In a second step of idiographic design, we have organized youth psychotherapy around empirically supported principles of change, honoring ideas previously proposed by many leaders in the field7. The resulting FIRST protocol8, 9 synthesizes treatment procedures within five principles: calming and self‐regulation, cognitive change, problem‐solving, positive opposite behaviors (e.g., exposure, behavior­al activation), and motivation for change. This principle‐guided approach rests on the rationale that learning specific procedures is useful, but perhaps most useful to therapists who understand why they are using certain techniques – i.e., which change processes need to be set in motion to produce real benefit. In FIRST, as in MATCH, treatment is fully idiographic, with individualized intervention guided by clinician decision tools and repeated mea­surement of each youth’s functioning and treatment response.
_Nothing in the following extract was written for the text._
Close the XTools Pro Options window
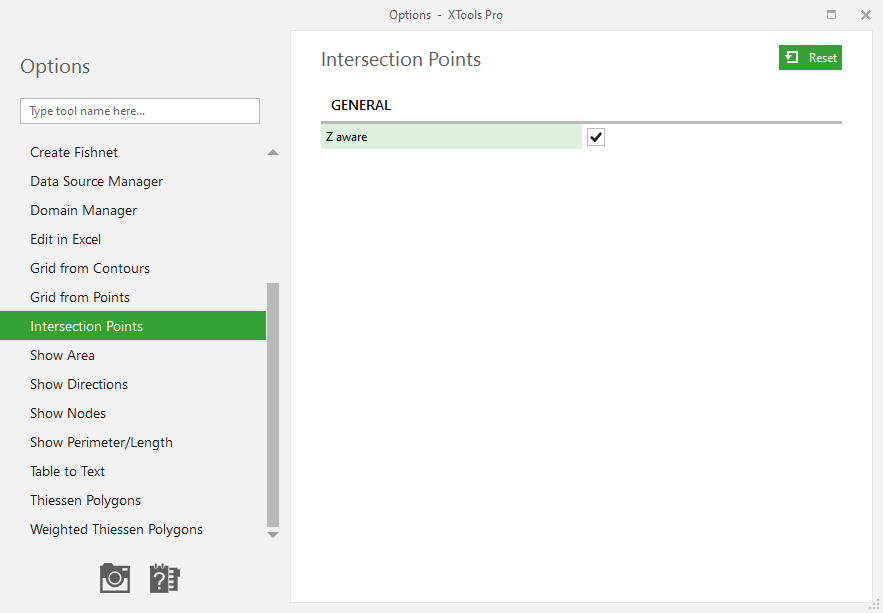Viewport: 883px width, 613px height. [x=866, y=15]
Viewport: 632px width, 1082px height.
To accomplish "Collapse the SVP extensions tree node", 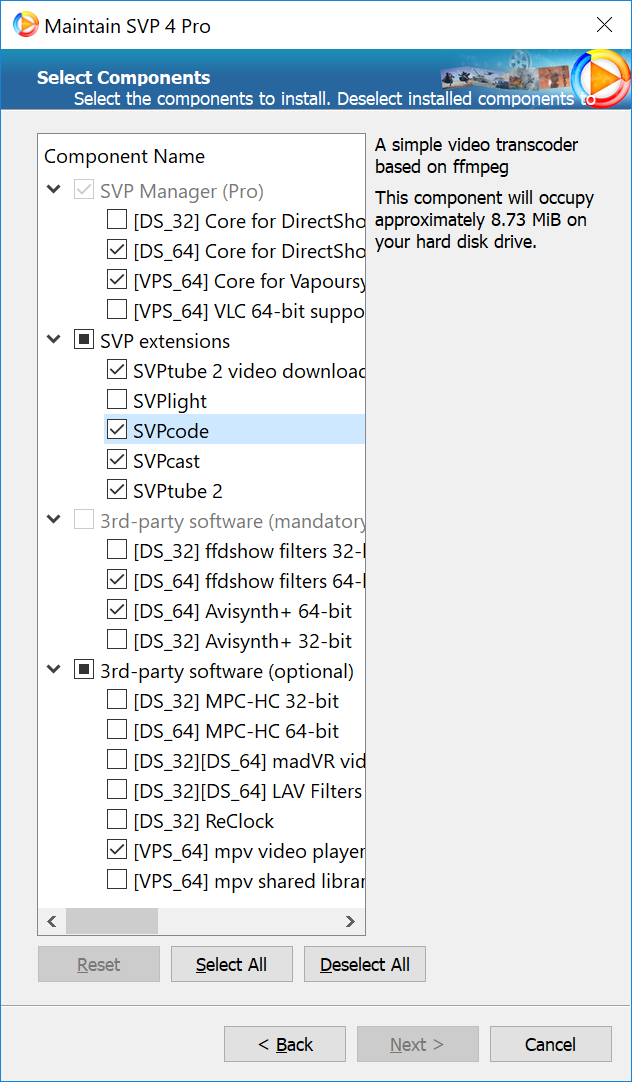I will [x=53, y=341].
Early evidence on these idiographic ap­proaches has been both encouraging and revealing, highlighting what youth psychotherapy research suggests may be three key challenges for process‐based psychotherapy. One challenge is clinical decision‐making. As treatments become less standardized and more idiographic, clinicians will be required to decide, for each youth, which processes to target, in which order and in which combinations, and with which specific procedures, given multiple options supported by evidence. A critical long‐term task for intervention science will be developing strategies for guiding such decision‐making, and determining the optimal blend of data‐driven and clinician‐guided judgment.

A closely‐related challenge will involve enriching and deepening clinical assessment to capture the underlying processes that need attention in treatment – processes that may be key to therapeutic success. Our field has a long history of assessment focused on diagnosis and symptoms, and a respectable track record within some of the process dimensions identified by Hayes and Hofmann – for example, cognitive reappraisal, rumination, worry, and catastrophizing. However, the newer, deeper, contextually‐focused processes identified by the authors – such as cognitive diffusion, flexibility, non‐reactivity, and “healthy psychological distance from thought” – may well require new measures, and possibly entirely new assessment strategies.

A third challenge will be discerning the implications of process‐based psychotherapy for what many consider the holy grail of intervention science: identifying mechanisms of change. There is a long history in our field, well‐documented by Hayes and Hofmann, of efforts to elucidate mediators of therapeutic change. Documenting mediators is a statistical step toward identifying mechanisms that account for treatment benefit – the switches that, when flipped, make therapy successful.

An implicit assumption historically has been that we will eventually discover the mechanisms of change (or perhaps a small number of them) for treatment of each psychiatric disorder. A process‐based analysis turns this thinking upside down in at least two ways: a) treatment focuses not on disorders but on underlying processes, and b) treatment is tailored to each individual, targeting complex underlying processes that matter for that individual. Under these conditions, do we continue the search for mechanisms of change and, if so, are we searching for “flip switches” as diverse and distinctive as the individuals our interventions are designed to support?

Taken together, there is much that intervention scientists – including those of us immersed in youth psychotherapy – can learn from the perspective offered by Hayes and Hofmann. Clearly, exciting challenges lie ahead in process‐based psychotherapy.